Four steps to a CV, three steps to a bio

I suppose I can tell you this now, since it is regrettably a hell of a long time since I did it, but when I was in college I wrote CVs for people. Anybody. Everybody. I did it as a favour, I did it for free – though nice people bought me meals for it – and after a while I wrote them very well.

That’s the thing. I practiced writing CVs by writing them for, I don’t know, a couple of dozen other people. Then I wrote mine and I’d learnt how to do it.

That may be mumble mumble years ago but the things I found out have stayed with me since. Here’s how to knock up a CV, especially if you’re a writer.

1) Bollocks to modesty. There’s a difference between boasting and lying by omission. You got on the New York Times Bestseller List? Say so. It’s a fact. Don’t qualify it (all US book writers were on strike that week), just state it.

2) Nuts to academic good practice: you are not applying for a university post, everything they tell you to do on CVs is wrong. Nobody gives a damn about how you’re interested in ballroom fish photography, they want to know you can do the job. Tell them that by leading with your latest work and then follow with the next most relevant thing. Divide it up into sections if that means you can group two long-apart events without looking strange.

3) Remember that the job of the CV is to get you an interview.
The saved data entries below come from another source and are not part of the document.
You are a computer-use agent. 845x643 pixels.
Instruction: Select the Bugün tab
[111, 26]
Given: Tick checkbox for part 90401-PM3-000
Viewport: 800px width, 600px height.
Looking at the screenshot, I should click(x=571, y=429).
Don’t put so much in there that they can effectively interview you on the page. The CV gets you in the door, nothing more than that.

4) Be plain, be simple, don’t go over a page.
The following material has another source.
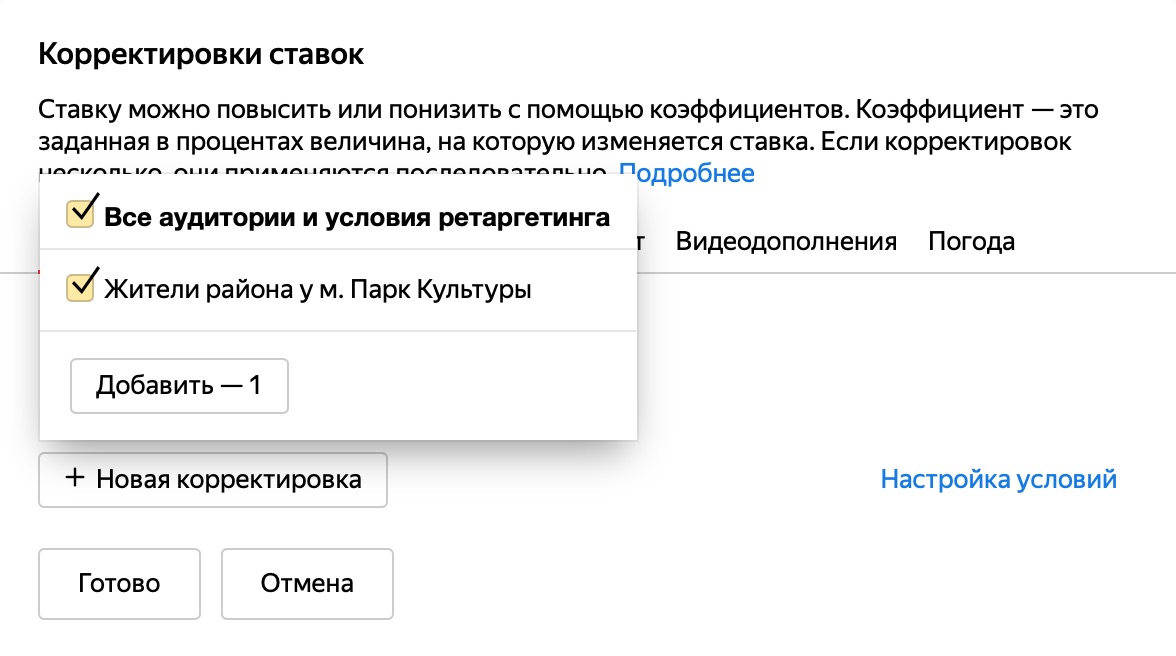Select the partially hidden tab before Видеодополнения
Viewport: 1176px width, 656px height.
pyautogui.click(x=641, y=241)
That third point is key: remember the job this document is there to do and make it do just that. CVs get you interviews, The End. Getting the job is down to you in the interview.

Equally, a bio has a specific job, it’s just harder to define. You’ll get asked for bios for your books, you’ll need one for your website, it’ll just keep coming up a lot so having one ready is handy. As I write this to you, I need to write a new bio. I’ve got one ready to send when it’s needed quickly but because I’m tailoring this one specifically to the company that wants it, I’m going to rewrite it. The thing is that rewriting won’t take me much longer than copying and pasting the regular one because I do bios in the same way every time:

Look at who the bio is for or what the event is. Find two things you’ve done that are directly relevant and a third that is as far away from it as possible. Then write as little about each as you can.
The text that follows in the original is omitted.